[Target pointing records]
□ □ □ □
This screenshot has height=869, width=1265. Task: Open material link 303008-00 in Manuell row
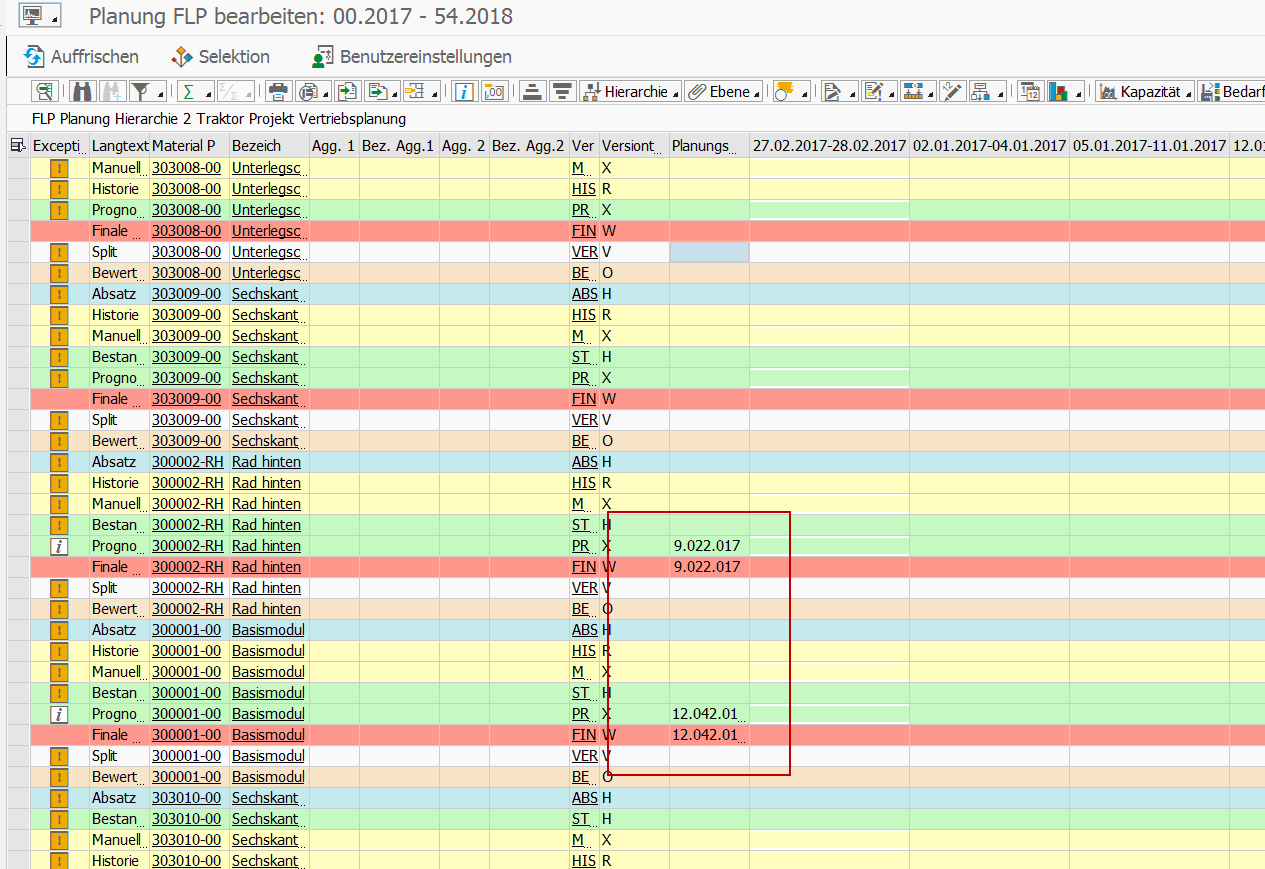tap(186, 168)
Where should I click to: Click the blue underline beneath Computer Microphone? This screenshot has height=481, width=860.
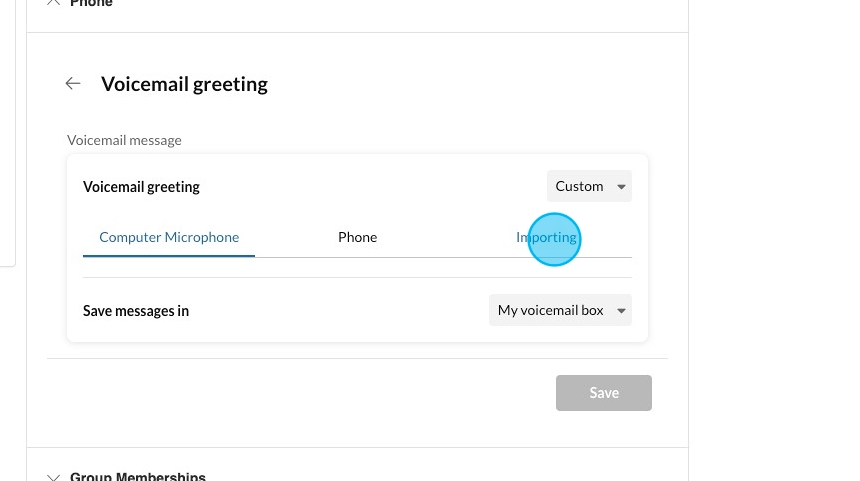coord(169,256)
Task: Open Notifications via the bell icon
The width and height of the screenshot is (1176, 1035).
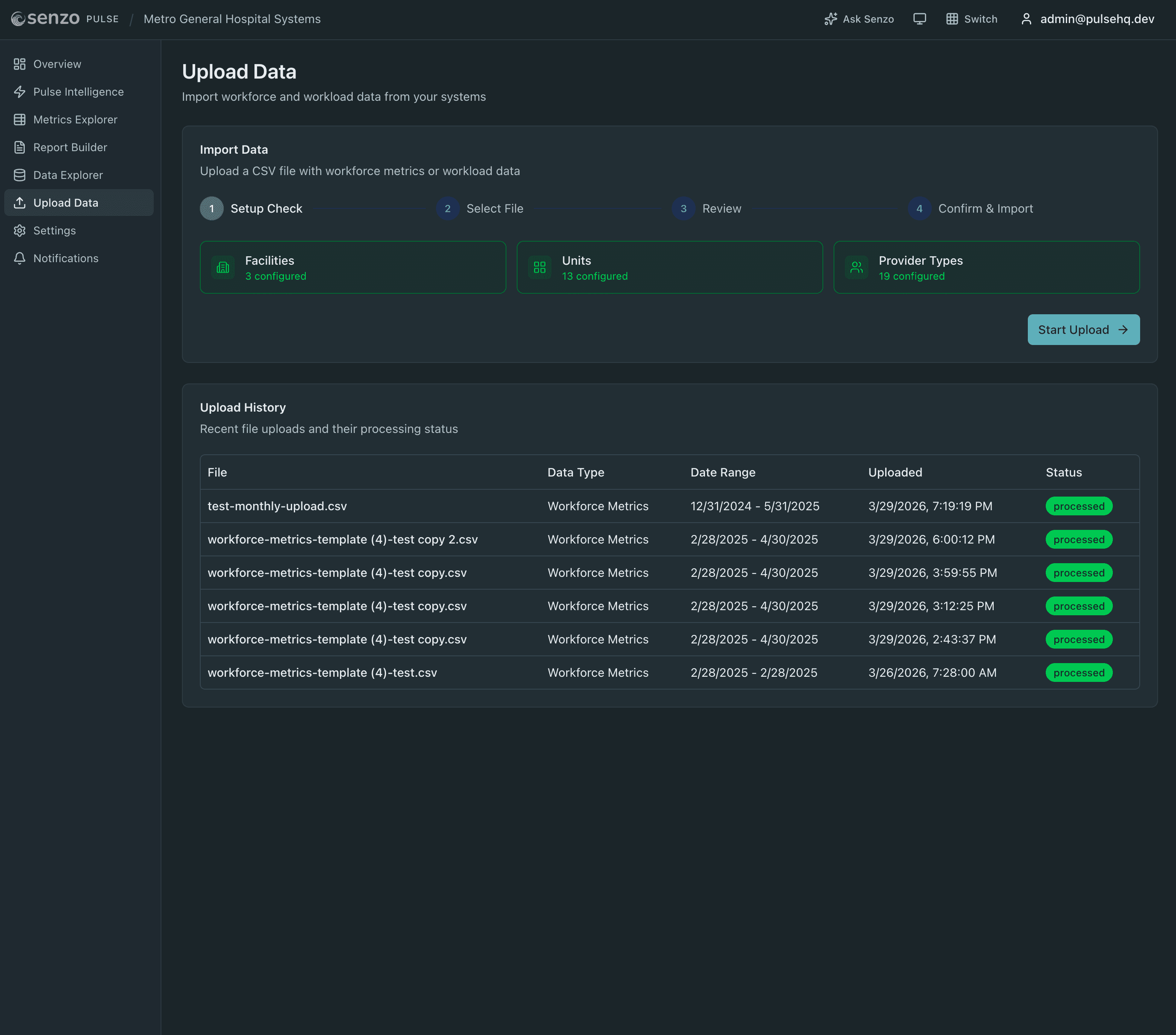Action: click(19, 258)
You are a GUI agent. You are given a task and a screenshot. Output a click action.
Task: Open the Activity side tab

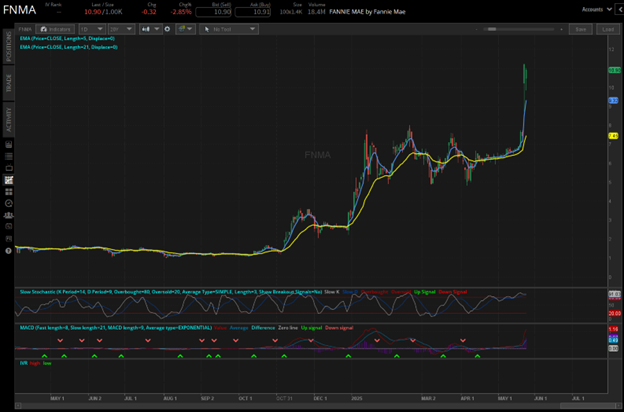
□ □ □ □
Rewrite the records above, replacing every occurrence of "screenshot" with "screen capture" and keeping everything else the same, but leave out the pictures.

This screen capture has height=869, width=1265. Task: Open material link 303008-00 in Manuell row
tap(186, 168)
Where should I click to: Click the blue underline beneath Computer Microphone? This screen capture has height=481, width=860.
coord(169,256)
Task: Open Notifications via the bell icon
The width and height of the screen capture is (1176, 1035).
Action: click(19, 258)
You are a GUI agent. You are given a task and a screen capture. Output a click action.
Task: Open the Activity side tab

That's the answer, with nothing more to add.